Water, water everywhere, and not a drop to drink — at least not safely. Perhaps the alternative is our fresh, drinkable water is suddenly cut off from communities around the country.
Warnings about the danger of a cyber attack on our critical infrastructure have been sounded for years, yet most have focused on the electrical grid. Yet just as susceptible as the water sector infrastructure.
Last week, Environmental Protection Agency Administrator Michael Regan and National Security Advisor Jake Sullivan sent a letter to all U.S. Governors inviting state environmental, health, and homeland security secretaries to a convening by their deputies to discuss the urgent need to safeguard water sector critical infrastructure against cyber threats.
The discussion called for current federal and state efforts to promote cybersecurity practices in the water sector, discuss priority gaps in these efforts, and further emphasize the need for states and water systems to take immediate action.
“Drinking water and wastewater systems are a lifeline for communities, but many systems have not adopted important cybersecurity practices to thwart potential cyberattacks,” said EPA Administrator Michael S. Regan. “EPA and NSC take these threats very seriously and will continue to partner with state environmental, health, and homeland security leaders to address the pervasive and challenging risk of cyberattacks on water systems.”
The National Security Council and EPA have also encouraged all states to join the dialogue to drive rapid improvements to water cybersecurity and reinforce collaboration between state and federal entities and water systems.

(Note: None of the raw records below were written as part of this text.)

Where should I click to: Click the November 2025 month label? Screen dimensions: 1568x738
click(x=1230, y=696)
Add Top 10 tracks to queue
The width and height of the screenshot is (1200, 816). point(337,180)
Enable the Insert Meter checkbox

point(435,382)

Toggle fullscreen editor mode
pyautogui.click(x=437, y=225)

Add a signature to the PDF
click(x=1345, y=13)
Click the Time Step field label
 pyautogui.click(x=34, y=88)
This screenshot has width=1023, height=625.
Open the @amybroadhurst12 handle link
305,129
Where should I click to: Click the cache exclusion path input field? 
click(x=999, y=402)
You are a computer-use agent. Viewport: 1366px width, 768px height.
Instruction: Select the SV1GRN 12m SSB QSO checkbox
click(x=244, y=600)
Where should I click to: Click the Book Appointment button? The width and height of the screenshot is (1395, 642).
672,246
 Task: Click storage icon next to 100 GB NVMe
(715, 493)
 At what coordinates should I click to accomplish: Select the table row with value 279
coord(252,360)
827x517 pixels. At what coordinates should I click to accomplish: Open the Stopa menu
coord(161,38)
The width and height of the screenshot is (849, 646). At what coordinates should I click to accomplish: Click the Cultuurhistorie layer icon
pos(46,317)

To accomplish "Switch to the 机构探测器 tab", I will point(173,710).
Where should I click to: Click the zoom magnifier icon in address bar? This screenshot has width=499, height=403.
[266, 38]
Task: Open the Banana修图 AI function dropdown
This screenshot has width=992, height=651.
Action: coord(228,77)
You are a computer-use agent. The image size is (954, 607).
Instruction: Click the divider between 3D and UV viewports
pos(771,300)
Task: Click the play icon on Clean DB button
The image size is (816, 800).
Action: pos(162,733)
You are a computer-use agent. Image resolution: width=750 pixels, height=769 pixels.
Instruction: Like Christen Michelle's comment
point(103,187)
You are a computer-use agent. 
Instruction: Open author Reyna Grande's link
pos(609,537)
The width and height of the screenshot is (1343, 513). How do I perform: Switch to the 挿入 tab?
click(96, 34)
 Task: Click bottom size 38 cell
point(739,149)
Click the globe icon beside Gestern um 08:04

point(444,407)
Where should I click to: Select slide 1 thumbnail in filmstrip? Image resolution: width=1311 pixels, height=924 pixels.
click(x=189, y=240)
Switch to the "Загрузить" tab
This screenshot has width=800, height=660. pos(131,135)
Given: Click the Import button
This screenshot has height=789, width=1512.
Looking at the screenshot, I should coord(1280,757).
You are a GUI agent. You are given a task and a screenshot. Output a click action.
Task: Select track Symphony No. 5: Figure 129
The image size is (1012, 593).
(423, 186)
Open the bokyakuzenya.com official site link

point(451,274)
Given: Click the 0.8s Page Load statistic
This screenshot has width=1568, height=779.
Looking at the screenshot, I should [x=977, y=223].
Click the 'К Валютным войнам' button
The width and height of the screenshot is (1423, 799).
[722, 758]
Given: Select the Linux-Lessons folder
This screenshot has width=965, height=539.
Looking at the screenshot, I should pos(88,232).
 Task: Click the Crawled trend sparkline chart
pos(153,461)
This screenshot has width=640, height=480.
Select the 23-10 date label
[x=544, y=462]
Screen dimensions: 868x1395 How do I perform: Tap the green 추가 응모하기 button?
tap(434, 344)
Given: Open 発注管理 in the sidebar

“We’ve worked across government to implement significant cybersecurity standards in our nation’s critical infrastructure, including in the water sector, as we remain vigilant to the risks and costs of cyber threats. We look forward to continuing our partnership with the EPA to bolster the cybersecurity of America’s water and wastewater systems,” added National Security Advisory Jake Sullivan.
A Serious Threat Vector
Today’s U.S. water sector spans more than 150,000 public water systems, and it has often struggled to find the appropriate funding and personnel to deal with hacking threats.
“The impact of a cyber attack on critical infrastructure, such as water systems, could be devastating and even life-impacting,” warned Dave Ratner, CEO of cybersecurity provider HYAS.
Just last November, hackers successfully breached industrial equipment at multiple U.S. water facilities to display an anti-Israel message on the equipment. The Biden administration blamed the Iranian government for the hacks.
There have also been warnings that Chinese state-backed hackers have also infiltrated the U.S. water sector, and could target critical infrastructure. Beijing has denied the claim. Neither the alleged Iranian nor Chinese hacks had any impact on drinking water, but each was seen as a potentially crippling threat.
Something needs to be done
To address the danger, the EPA has announced it will collaborate with the Water Sector and Water Government Coordinating Councils in forming a Water Sector Cybersecurity Task Force to identify near-term actions and strategies to reduce the risk of water systems nationwide to cyberattacks.
“The recent warnings from the White House and the EPA highlight a critical and growing threat to our nation’s infrastructure: cyberattacks targeting water and wastewater systems,” said Emily Phelps, director at cybersecurity threat intelligence firm Cyware.
“This underscores the urgent need for investment in modern security capabilities to safeguard these essential services,” Phelps told ClearanceJobs. “The lack of fundamental cybersecurity precautions in many facilities poses a significant risk, potentially turning a minor breach into a major disruption. Ensuring the resilience of our water infrastructure against cyber threats is not just a matter of national security, but also of public health and safety, requiring collaborative efforts at all levels of government and between the public and private sectors.”
More security is needed in every sector
This is also a reminder that our water is another sector that needs to be carefully guarded.
“It’s critical that everyone who provides critical infrastructure and services, not just water and wastewater systems, augment their security stack with resiliency-based approaches, such as Protective DNS,” Ratner told ClearanceJobs.
He added this can allow detection “in real-time any and all anomalous activity, render it inert before it causes damage, and ensure the safety of their services and the people who rely on them.”